─── Exercise inputs

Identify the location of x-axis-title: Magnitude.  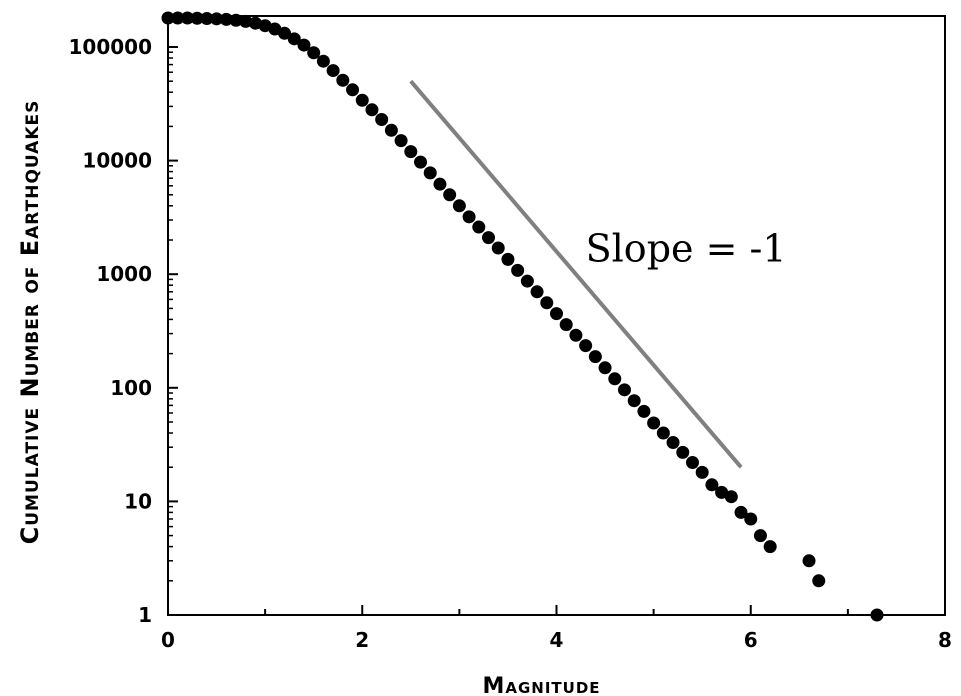
(541, 685).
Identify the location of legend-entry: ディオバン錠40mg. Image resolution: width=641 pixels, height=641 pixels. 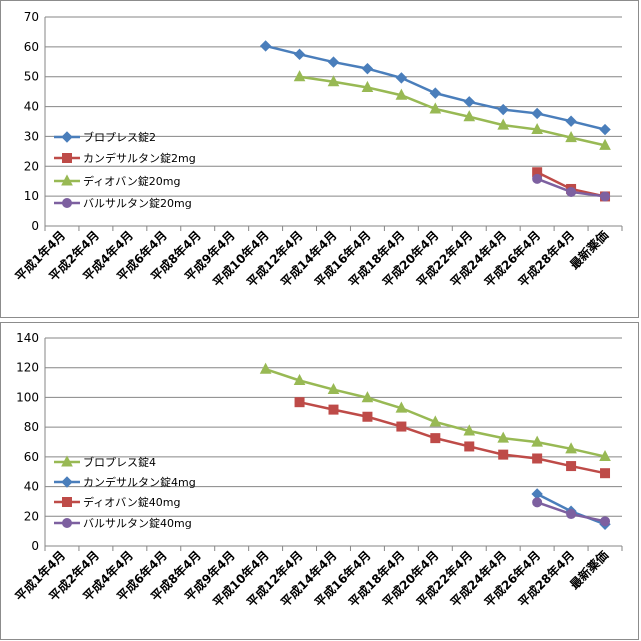
(117, 502).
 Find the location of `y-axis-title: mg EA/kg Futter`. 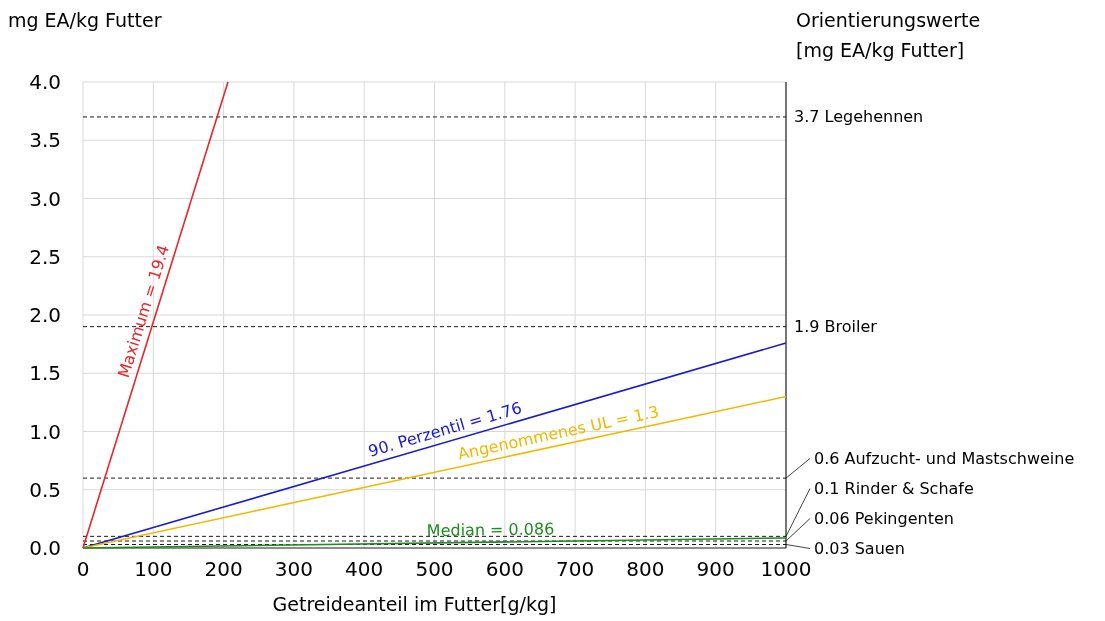

y-axis-title: mg EA/kg Futter is located at coordinates (85, 20).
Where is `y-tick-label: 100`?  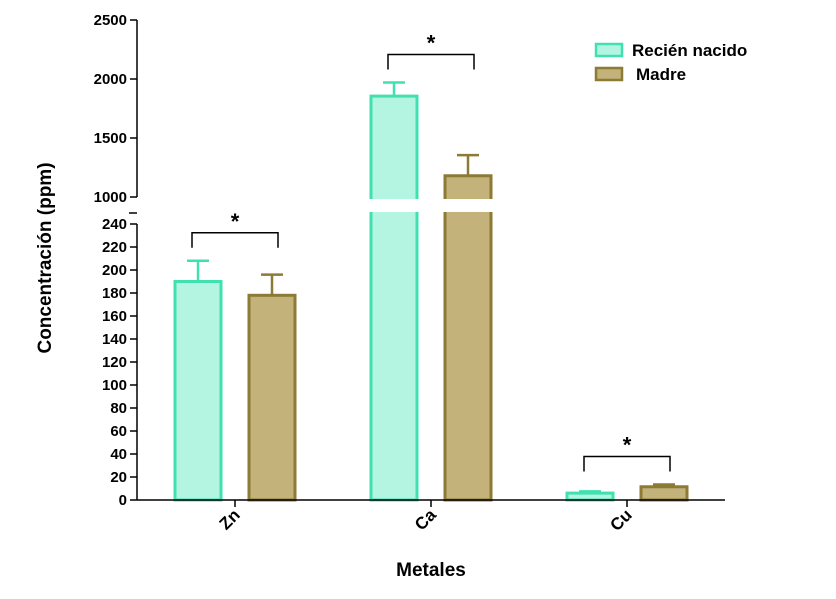 y-tick-label: 100 is located at coordinates (114, 386).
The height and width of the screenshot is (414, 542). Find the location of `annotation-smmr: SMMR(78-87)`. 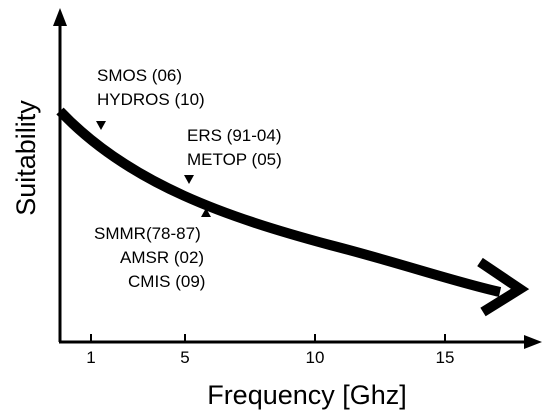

──────

Written task: Lay out the entries from the start through the line containing "(117, 502)." as a two-column CSV headed instruction and response, with one row per entry giving its text and its answer, each in a single quoted field with line breaks replaced by spaces. Leave the pictures out.

Response area:
instruction,response
"Identify the location of x-axis-title: Magnitude.","(541, 685)."
"Identify the location of legend-entry: ディオバン錠40mg. Image resolution: width=641 pixels, height=641 pixels.","(117, 502)."